Edinburgh did nothing to dispel expectations in this year’s Varsity, falling 11-3 to a Heriot-Watt team boasting one former and one current Scottish Junior Champion. The latter, Colin Howden, was playing his first competitive game since a World Junior Championship campaign, blighted by team illness, ended without a medal.
Edinburgh’s comparatively inexperienced team, with one player in her maiden season, were always going to have a battle on their hands in their quest to avenge last year’s defeat in the inaugural varsity match.A sloppy first end from both teams saw Howden’s team steal one point.
In the second, a series of mistakes from the Edinburgh front end saw their opponents take advantage to lie three. Two takeout attempts from skipper David Jenkins went awry, clipping guards on their way down and gifting Heriot-Watt a big early lead.Edinburgh rallied in a cat-and-mouse third end in which their back end really came into its own.
Two terrific draws from third Katie McGaan left Edinburgh lying two and forced Howden into a difficult inwick around the guards; he removed one of Edinburgh’s stones but left them lying shot. Jenkins played a measured freeze, with Howden accurately following him down, but a controlled hit-and-stick gave the Edinburgh team their first points.Heriot-Watt regained their four stone advantage in the fourth end, good build-up play by Edinburgh being undone by a tricky draw through a port from Caitlin Barr.
Edinburgh’s attempts at recovery were futile, and despite a split attempt by Howden not quite coming off, Heriot-Watt scored another two. This would be Howden’s final contribution to the game; Ally MacKinnon came in at lead, with the rest of the team each moving up one position and Barr taking the head.

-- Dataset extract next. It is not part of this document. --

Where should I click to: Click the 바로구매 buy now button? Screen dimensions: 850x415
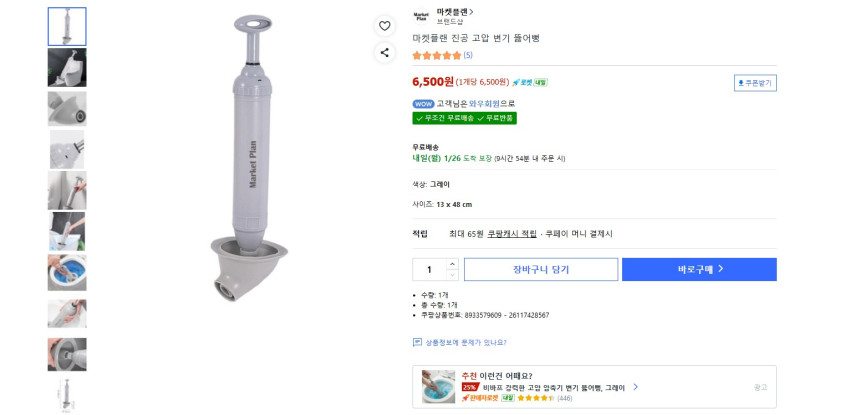tap(699, 269)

Barr’s first call in the next end was straight from the textbook, a long guard placed perfectly on the centre line. Kelly Jamieson replied by following the stone down beautifully, finishing right behind it, biting the four-foot. That stone proved to be crucial, as a scrappy end littered with no fewer than six guards ended with that sole stone counting. The number of guards thrown up undoubtedly hindered Edinburgh as much as their opponents, as Jenkins’ attempt at a raise for two just couldn’t find its way through the congestion.
Any hopes of a comeback were dashed in the next end with Heriot-Watt taking a further two to lead 8-3, though things could have been worse for Edinburgh – a proficient shot from David Jenkins limiting Barr to a draw for two, rather than four. The game looked out of Edinburgh’s reach now, but they lay two in the next end with only the skips’stones to play.
Barr, faced with no clear path to the well-guarded Edinburgh stones in the back of the eight-foot, threw an exquisite draw round two tricky guards to nestle gently against the Edinburgh stones to lie shot. Jenkins could not respond, and Heriot-Watt counted one more. Edinburgh elected to play the last end, hoping to finish with a flourish, but couldn’t prevent a loss of another two shots.
Howden praised his squad following the match, pointing to their ability to play a strong, cautiously aggressive game as the blueprint for success. Edinburgh President Alison McAteer – out for this game due to a knee injury – likewise praised her team’s efforts and asserted that it had been a fascinating game to watch, in spite of the final result.Edinburgh suffered no shame in their defeat, simply falling victim to a superior team with world class talent.
The result was indicative of their season; results have not kept pace with the industry and skill shown by the team, albeit only in glimpses. For Heriot-Watt, the trophy is a further addition to an already impressive haul over recent seasons, including last year’s Varsity and the 2009 Scottish Universities Championship.
Both teams will now be looking to this year’s Universities Championship in April with different expectations of what success there might entail.
|Heriot-Watt||Colin Howden||Caitlin Barr||Andrew Wilson||Jack Norton||Ally MacKinnon|
|Edinburgh||David Jenkins||Katie McGaan||Graham Chernoff||Kelly Jamieson|
 Ally MacKinnon replaced Colin Howden after four ends. MacKinnon entered at lead, with all others moving up one position.